With art festivals, it can feel like once you’ve seen one, you’ve seen them all. In Burbank that’s actually true — last weekend’s downtown Arts Festival is sponsored by Downtown Burbank and West Coast Artists, the latter of which hits street fairs like this all over Southern California.
But Burbank’s festival guarantees you’ll see a few pieces you won’t find anywhere else. Among the paintings, handcrafted jewelry and furniture, there’s one style that only stays in Burbank as long as the street sweepers and rain stay away.
Chalk artists have been around for centuries. In Italy, painters working on cathedrals would take to the street with chalk as a way to pay for their lunches. Today’s artists come from all walks of life and media styles. They find ways to pull art out into the paths of the public.
While navigating the tents full of leatherwork, wood carvings and Native American fare, I stumbled across the work of Burbank’s own Randall Williams.
Though he’s produced street art for about 15 years, his work can be seen all over the city, including in murals at the YMCA, the Gordon Howard Museum, in schools and in the talents of children he’s taught.

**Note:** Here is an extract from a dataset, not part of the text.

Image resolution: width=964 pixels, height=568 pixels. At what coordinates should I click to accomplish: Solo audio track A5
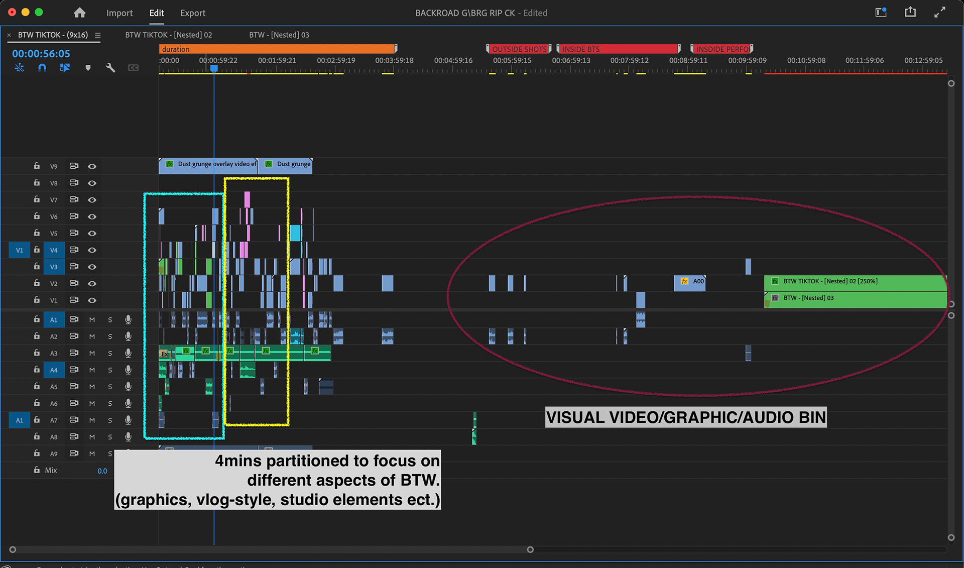coord(110,387)
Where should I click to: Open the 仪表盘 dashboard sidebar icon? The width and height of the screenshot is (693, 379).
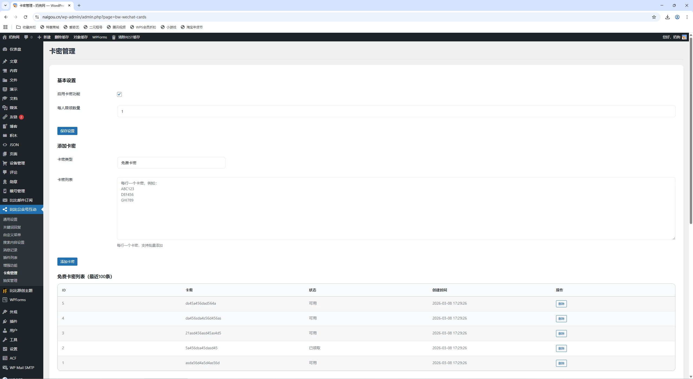[x=5, y=49]
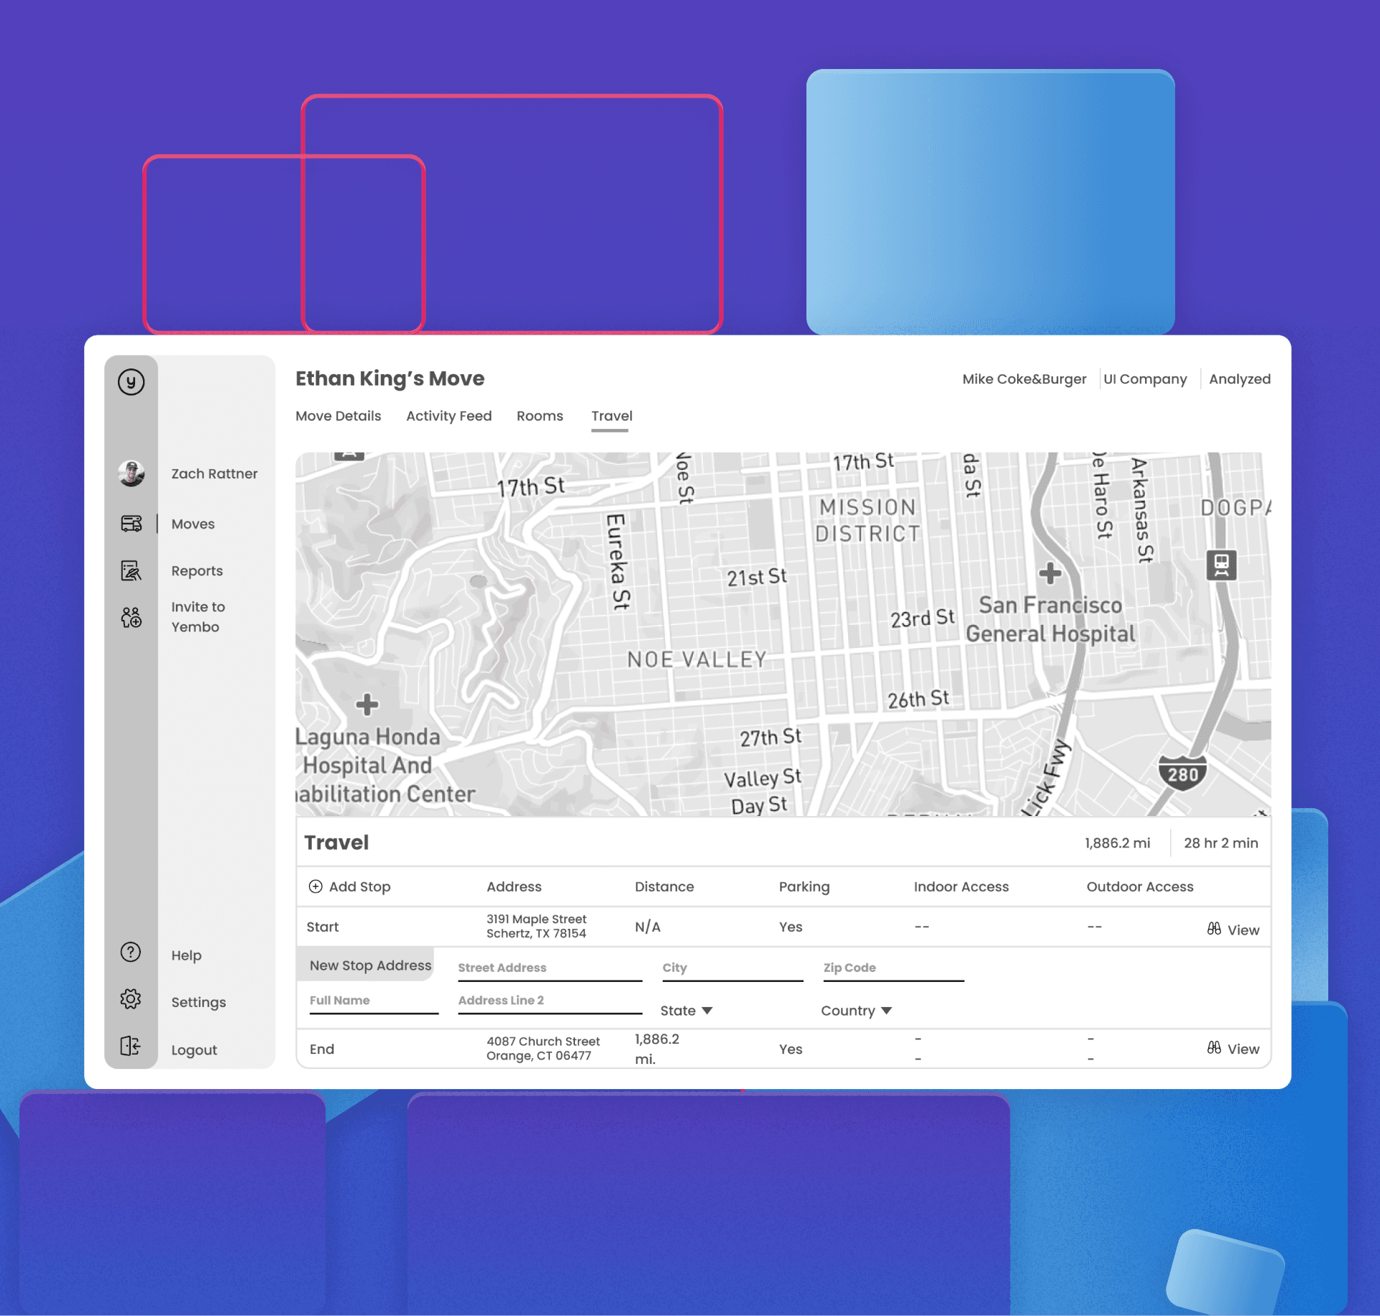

On Saturday, he took a break from kneeling on his stack of bathroom rugs to work the crowd. The foundation of his drawing, a picture from the 2011 film “Sucker Punch,” was already laid down with a dense chalk meant to cling to the pavement. Williams has to pause for a few minutes to say hello to Jefferson Elementary Principal Melissa Kistler, who tells Williams it’s been too long since he visited the school.
“It was fantastic — we’d never forget that,” she tells him.
Another artist wanders by, partially to check out her colleague’s work and partially to say hello. The street artists are a tight bunch
Chalk drawings help artists hone their skills in other media. Everything on the ground is large — on this image, an eye is now 2 feet across. The magnification provides an intimacy between painter and subject, as each detail becomes painstakingly apparent.
“You really get inside the different parts of a face,” Williams said. “You really know where the nostrils are because you’re doing them individually.”
Occasionally a child may break loose from the disciplinary hand of a parent, running straight across the asphalt canvas. Williams just lets them go. His point is to inspire, to let that creative energy loose.
“Kids have to break away and see these things; that’s the emotion,” he said.
Like a rose bouquet that will only survive so long in its vase, the value in street art is its shelf life. Long after the artist has packed his things, the crowd often will protect Williams’ work, shooing people off it as they walk the festival.
What remains, if the artist has done his job, is inspiration.
And inspire me it has. I’m now on my kitchen floor — I don’t want to chance getting hit by a car for my art. I text my wife to ask her if we have chalk.
“Does chalk come off kitchen tiles?” I text.
“Yeah — should be OK,” she writes.
My subject, the cat, gives me a look of utter derision. He can see this is a bad idea, and I am beginning to have second thoughts as I notice the mop leaning mockingly in the corner.
There’s a reason artists do it outdoors.